Lors de visites dans 6 pays arabes, je n'ai trouvé aucune preuve du soutien au despote de Bagdad. J'ai perçu un sentiment d'inquiétude et parfois de colère par rapport à cette guerre. Mais la plupart de ceux que j'ai rencontrés souhaitaient voir partir Saddam.

 

Bagdad s'enorgueillit du fait que 5000 arabes non Irakiens soient venus se battre comme "bombes humaines"; mais ceci est un mensonge. L'appel de l'Islamiste Algérien Abdallah Jaballah "pour sauver l'Irak de l'occupation" n'a été entendu que par quatre volontaires à Alger, comprenant un chauffeur de taxi de 77 ans. Même le Hizbollah, le Hamas et le Jihad Islamique n'ont pas réussi à attirer leurs troupes vers les opérations suicides en Irak.

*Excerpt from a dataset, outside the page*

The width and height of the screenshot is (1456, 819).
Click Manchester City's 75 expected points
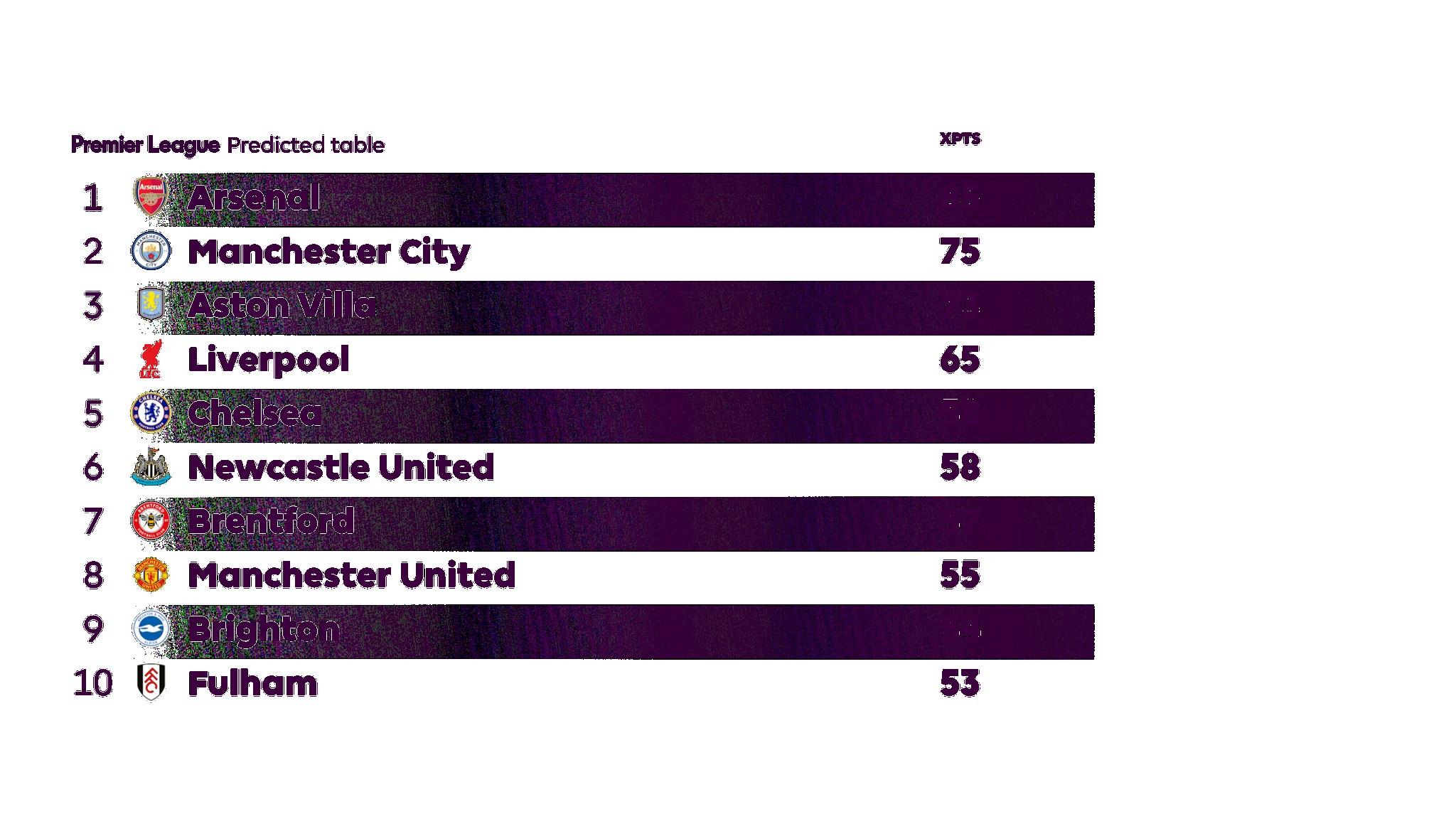(960, 252)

Les médias ont publié les noms de 13 volontaires seulement, qui languissent dans un hôtel de Bagdad pendant que les services secrets vérifient leurs "lettres de créance". En dehors de 4, ce sont tous des Arabes vivant dans des pays d'Europe ou au Canada.

 

L'anti-américanisme ambiant est importé d'Europe et même des Etats-Unis. Les médias arabes ne font que diffuser à longueur de journée les sentiments anti-américains des militants occidentaux. L'annonce que le monde Arabe est sur le point de se lever en armes pour défendre Saddam est le fruit de l'imaginaire des médias Occidentaux, exporté dans les pays arabes où il ne trouve pas beaucoup d'acquéreurs à ce jour.

 

 

(1) note du traducteur: on a vu le même type de manchettes pour toutes les guerres israélo-arabes.